**Set tasks**.
A) Answer each question from the training excerpt:
(i) What value is recommended for the `--snr_gamma` argument?
(ii) Which company first introduced Low-Rank Adaptation?
(iii) Under LoRA, which weights are trained?
B) According to the training excerpt, what is the advantage of keeping the previous pretrained weights frozen under LoRA?
C) Reproduce the passage of the training excerpt starting at "We support training" and ending at "Wang, Weizhu Chen*.".

**Page extract**.
☆ ☆ ☆ ☆ ☆ ☆ ☆
We support training with the Min-SNR weighting strategy proposed in [Efficient Diffusion Training via Min-SNR Weighting Strategy](https://arxiv.org/abs/2303.09556) which helps achieve faster convergence
by rebalancing the loss. Enable the `--snr_gamma` argument and set it to the recommended
value of 5.0.


## Training with LoRA

Low-Rank Adaption of Large Language Models was first introduced by Microsoft in [LoRA: Low-Rank Adaptation of Large Language Models](https://arxiv.org/abs/2106.09685) by *Edward J. Hu, Yelong Shen, Phillip Wallis, Zeyuan Allen-Zhu, Yuanzhi Li, Shean Wang, Lu Wang, Weizhu Chen*.

In a nutshell, LoRA allows adapting pretrained models by adding pairs of rank-decomposition matrices to existing weights and **only** training those newly added weights. This has a couple of advantages:

- Previous pretrained weights are kept frozen so that model is not prone to [catastrophic forgetting](https://www.pnas.org/doi/10.1073/pnas.1611835114).
☆ ☆ ☆ ☆ ☆ ☆ ☆
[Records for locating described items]
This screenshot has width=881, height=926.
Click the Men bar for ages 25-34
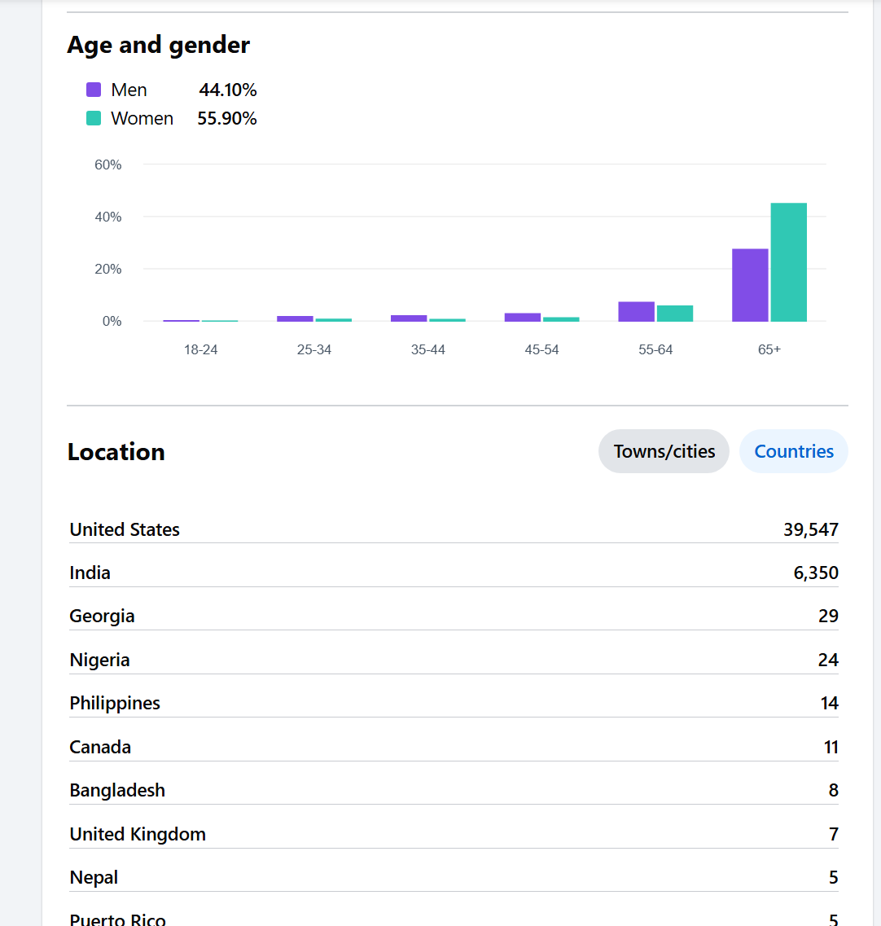point(295,318)
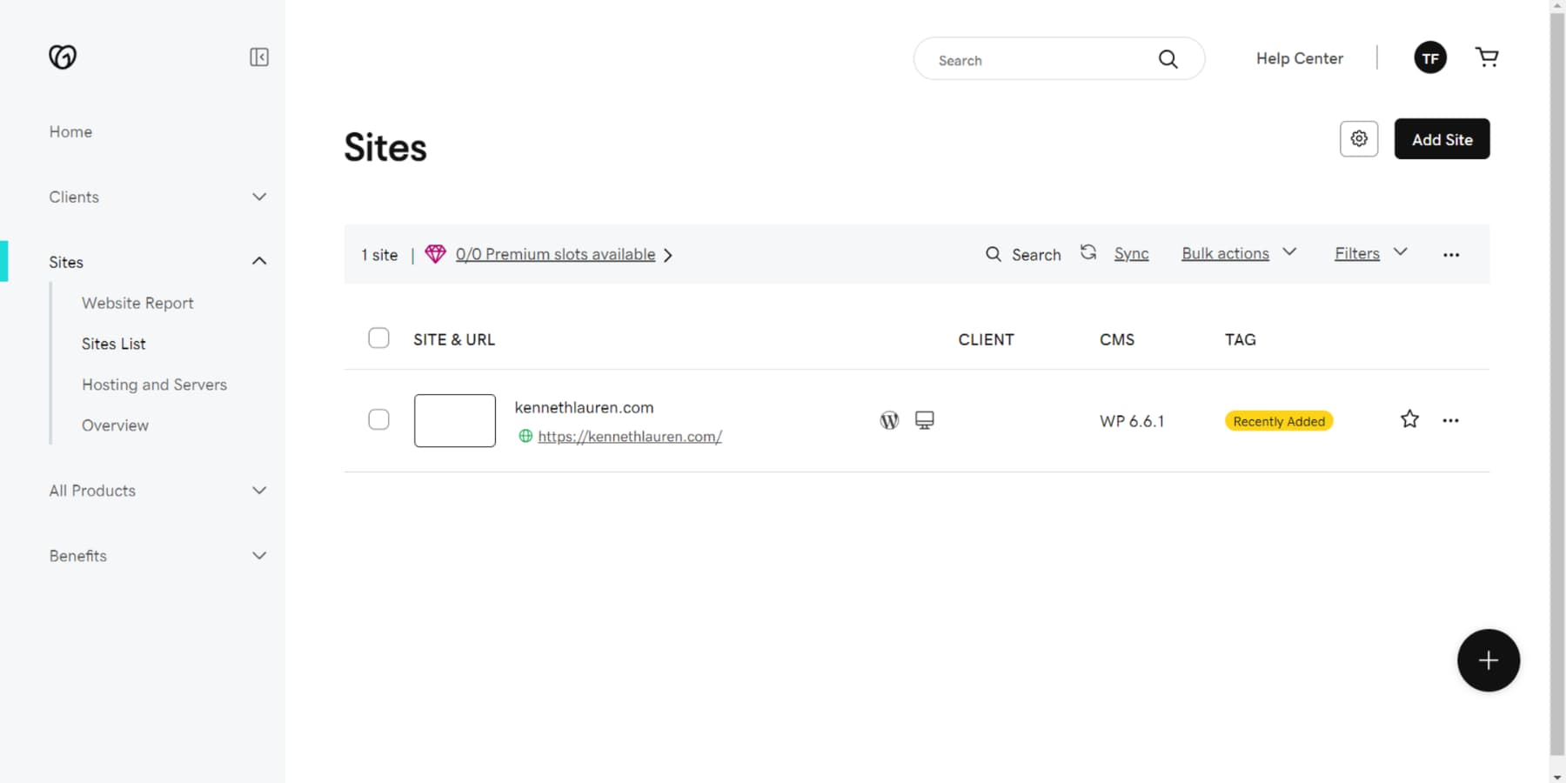1566x783 pixels.
Task: Open sites list settings gear
Action: tap(1359, 138)
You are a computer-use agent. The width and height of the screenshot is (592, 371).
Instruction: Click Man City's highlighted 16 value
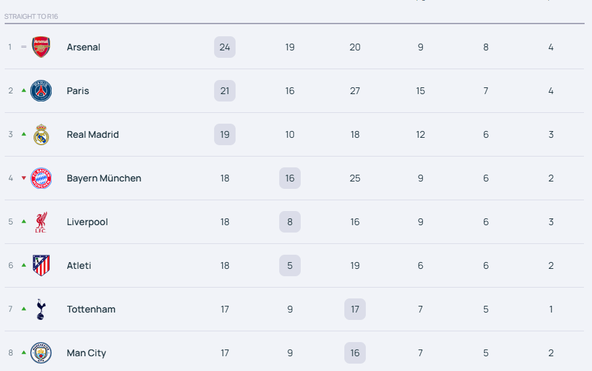click(x=355, y=353)
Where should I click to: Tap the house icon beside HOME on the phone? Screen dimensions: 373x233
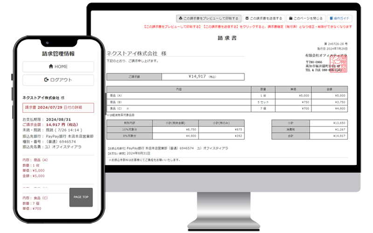click(50, 67)
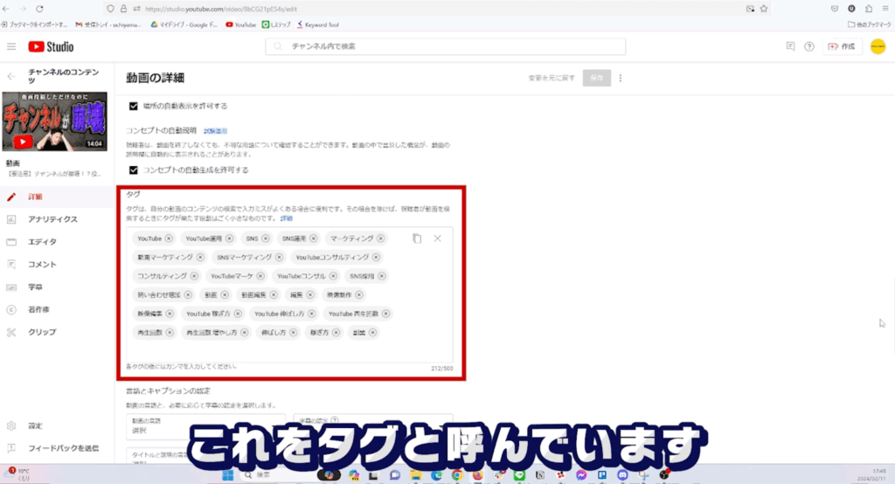895x484 pixels.
Task: Open the three-dot options menu next to save
Action: (x=621, y=78)
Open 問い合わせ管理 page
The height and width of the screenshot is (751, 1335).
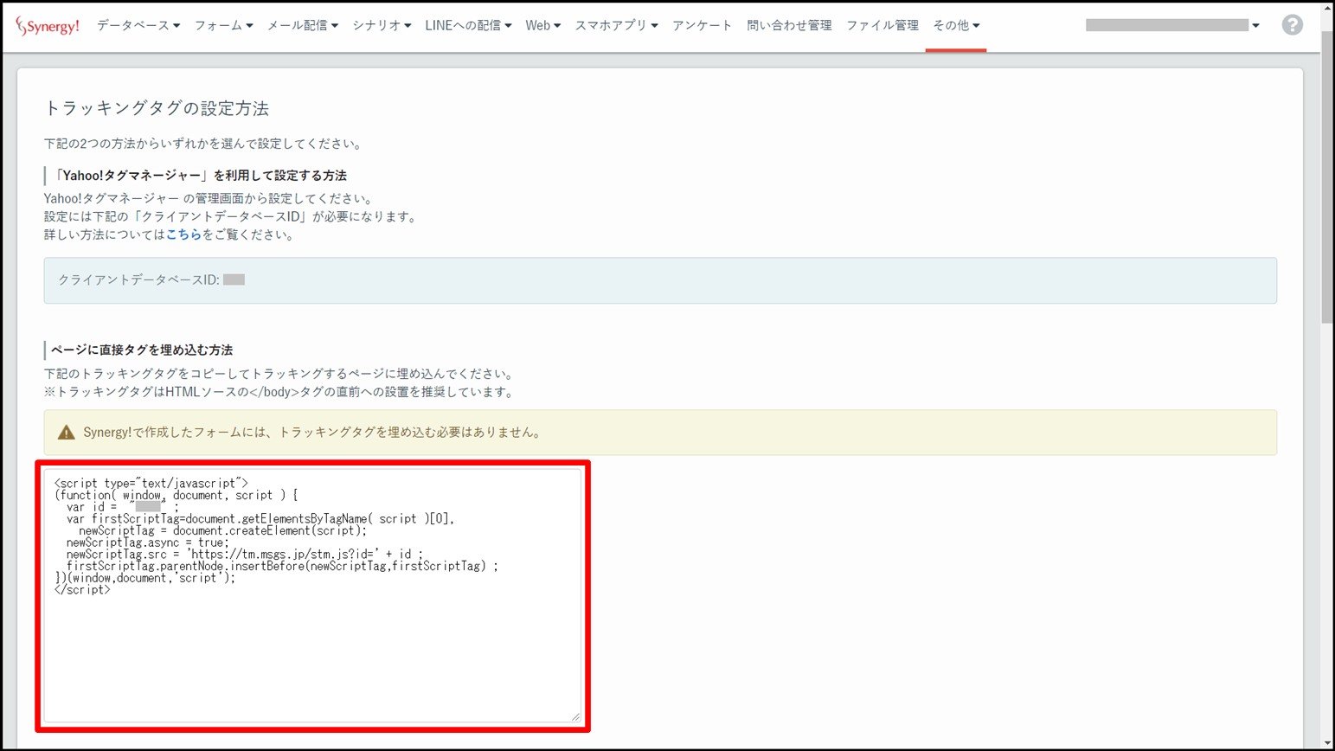(x=788, y=26)
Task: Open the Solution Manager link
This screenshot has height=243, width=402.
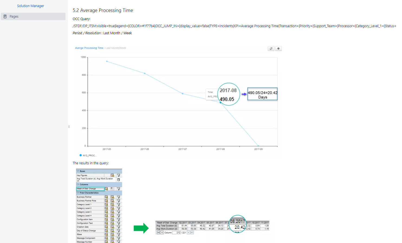Action: 30,6
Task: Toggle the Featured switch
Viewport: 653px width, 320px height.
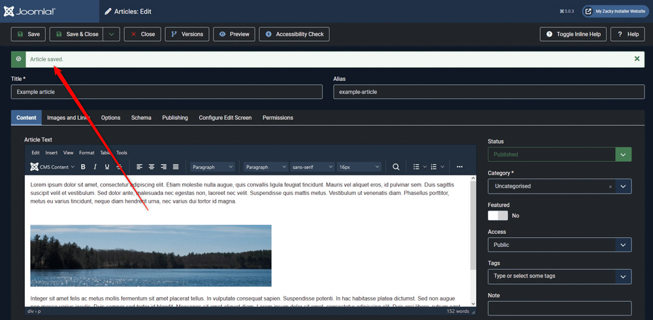Action: tap(498, 215)
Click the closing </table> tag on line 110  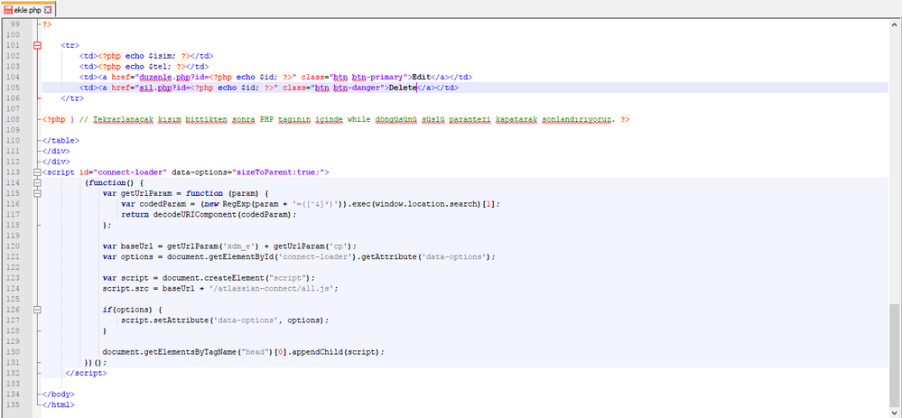pyautogui.click(x=61, y=140)
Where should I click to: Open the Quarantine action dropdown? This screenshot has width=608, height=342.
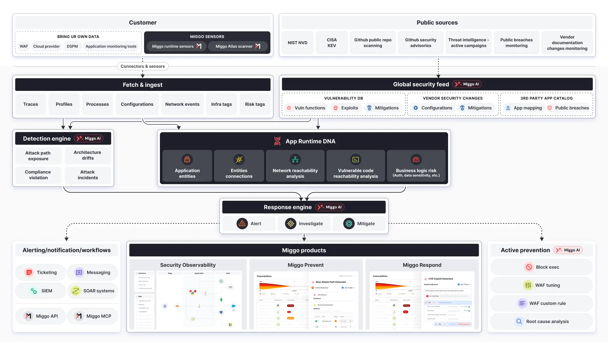click(x=350, y=327)
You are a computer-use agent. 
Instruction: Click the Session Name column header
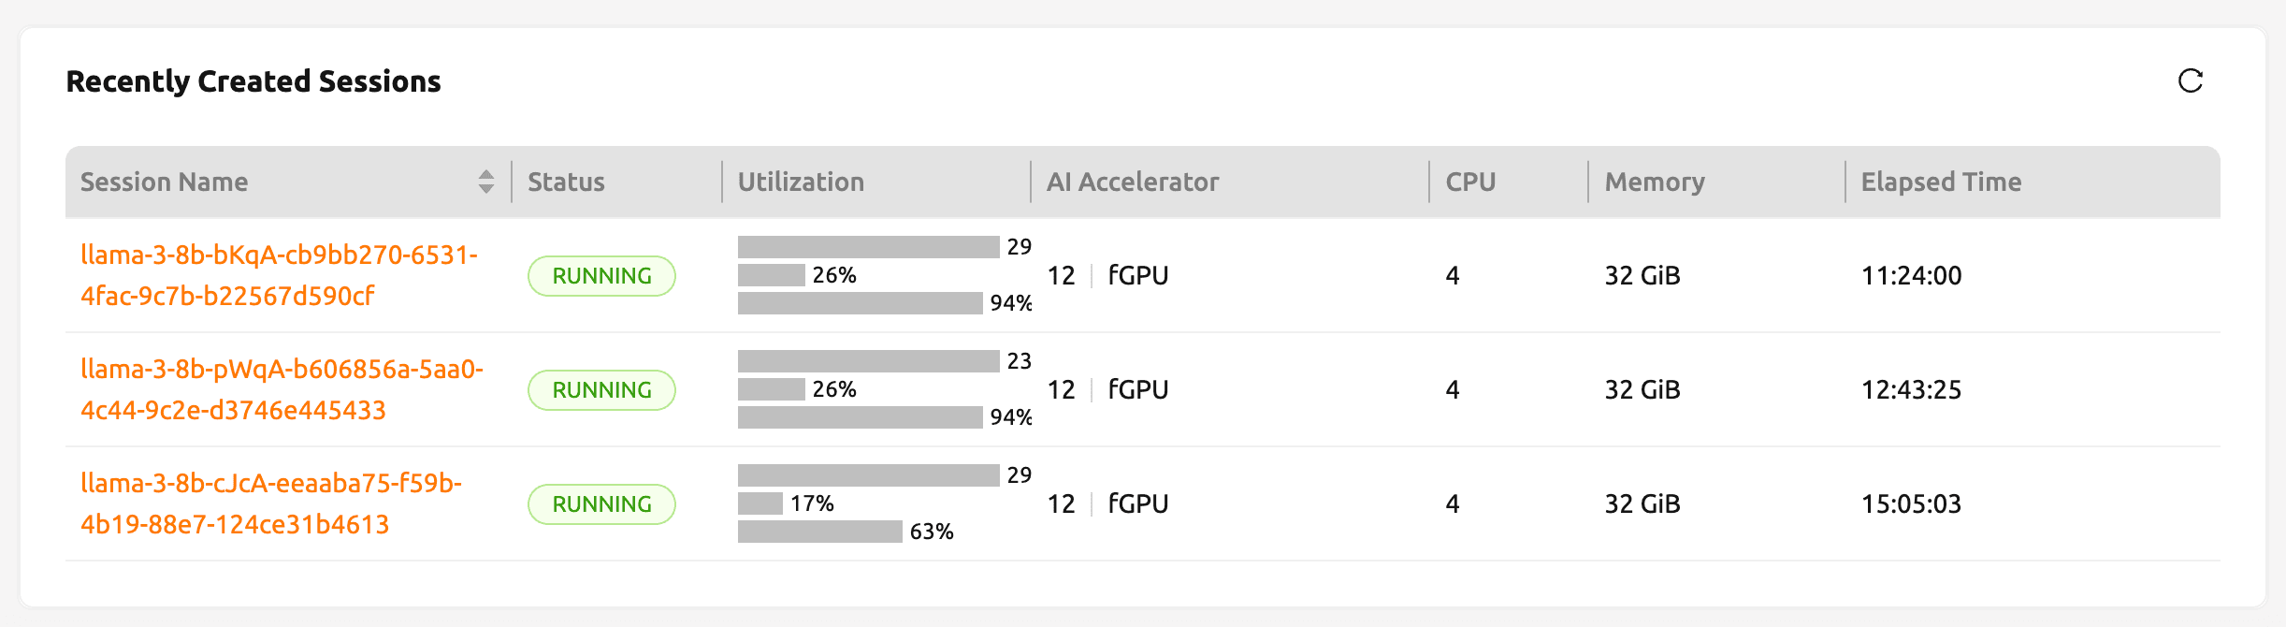click(x=165, y=182)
☆ ☆ ☆ ☆ ☆ ☆ ☆
**Answers below**.
A)
(i) 5.0
(ii) Microsoft
(iii) Only the newly added weights, which are pairs of rank-decomposition matrices added to the existing weights.

B) Keeping the previous pretrained weights frozen means the model is not prone to catastrophic forgetting.

C)
We support training with the Min-SNR weighting strategy proposed in [Efficient Diffusion Training via Min-SNR Weighting Strategy](https://arxiv.org/abs/2303.09556) which helps achieve faster convergence
by rebalancing the loss. Enable the `--snr_gamma` argument and set it to the recommended
value of 5.0.


## Training with LoRA

Low-Rank Adaption of Large Language Models was first introduced by Microsoft in [LoRA: Low-Rank Adaptation of Large Language Models](https://arxiv.org/abs/2106.09685) by *Edward J. Hu, Yelong Shen, Phillip Wallis, Zeyuan Allen-Zhu, Yuanzhi Li, Shean Wang, Lu Wang, Weizhu Chen*.